*How to complete this task*
In the material below, find each line with the string "will" and copy it.

-- Data for this exercise follows --

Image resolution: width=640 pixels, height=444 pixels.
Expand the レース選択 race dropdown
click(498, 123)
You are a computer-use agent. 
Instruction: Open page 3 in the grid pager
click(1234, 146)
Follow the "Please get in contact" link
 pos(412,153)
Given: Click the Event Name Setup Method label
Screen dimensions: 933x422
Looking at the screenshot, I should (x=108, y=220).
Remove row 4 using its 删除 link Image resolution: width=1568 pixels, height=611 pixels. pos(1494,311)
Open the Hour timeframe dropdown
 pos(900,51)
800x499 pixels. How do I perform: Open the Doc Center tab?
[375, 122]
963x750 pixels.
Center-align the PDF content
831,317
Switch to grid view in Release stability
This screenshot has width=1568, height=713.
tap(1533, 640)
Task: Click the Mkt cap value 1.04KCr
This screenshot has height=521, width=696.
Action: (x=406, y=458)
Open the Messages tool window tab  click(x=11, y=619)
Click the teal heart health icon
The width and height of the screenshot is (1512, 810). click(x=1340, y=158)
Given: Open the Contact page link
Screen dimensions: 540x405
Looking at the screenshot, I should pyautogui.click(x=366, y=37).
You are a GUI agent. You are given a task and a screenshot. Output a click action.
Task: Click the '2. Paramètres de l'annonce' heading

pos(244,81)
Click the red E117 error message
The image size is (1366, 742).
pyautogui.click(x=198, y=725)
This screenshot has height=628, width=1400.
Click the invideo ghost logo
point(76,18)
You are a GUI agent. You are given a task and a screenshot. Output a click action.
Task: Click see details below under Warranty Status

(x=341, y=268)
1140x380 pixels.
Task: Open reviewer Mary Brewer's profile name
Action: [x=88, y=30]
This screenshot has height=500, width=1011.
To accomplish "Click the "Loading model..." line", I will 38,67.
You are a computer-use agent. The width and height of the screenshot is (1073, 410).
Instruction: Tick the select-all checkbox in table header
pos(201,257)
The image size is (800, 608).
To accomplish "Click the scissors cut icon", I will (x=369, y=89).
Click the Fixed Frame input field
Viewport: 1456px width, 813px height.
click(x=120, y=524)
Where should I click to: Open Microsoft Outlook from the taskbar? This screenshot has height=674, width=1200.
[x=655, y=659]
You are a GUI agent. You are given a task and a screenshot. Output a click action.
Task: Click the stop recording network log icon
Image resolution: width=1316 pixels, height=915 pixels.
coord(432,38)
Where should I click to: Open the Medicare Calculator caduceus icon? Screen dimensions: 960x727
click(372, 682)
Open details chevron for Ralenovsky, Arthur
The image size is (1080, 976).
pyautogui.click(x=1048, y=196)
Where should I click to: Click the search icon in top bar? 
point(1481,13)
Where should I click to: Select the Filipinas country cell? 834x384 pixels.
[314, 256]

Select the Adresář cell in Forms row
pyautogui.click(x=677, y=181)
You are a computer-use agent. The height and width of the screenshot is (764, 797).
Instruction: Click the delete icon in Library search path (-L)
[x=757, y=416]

-- Data for this exercise concluded --

*Your solution*
To accomplish "Click the "Loading model..." line", I will 38,67.
To accomplish "Click the scissors cut icon", I will (x=369, y=89).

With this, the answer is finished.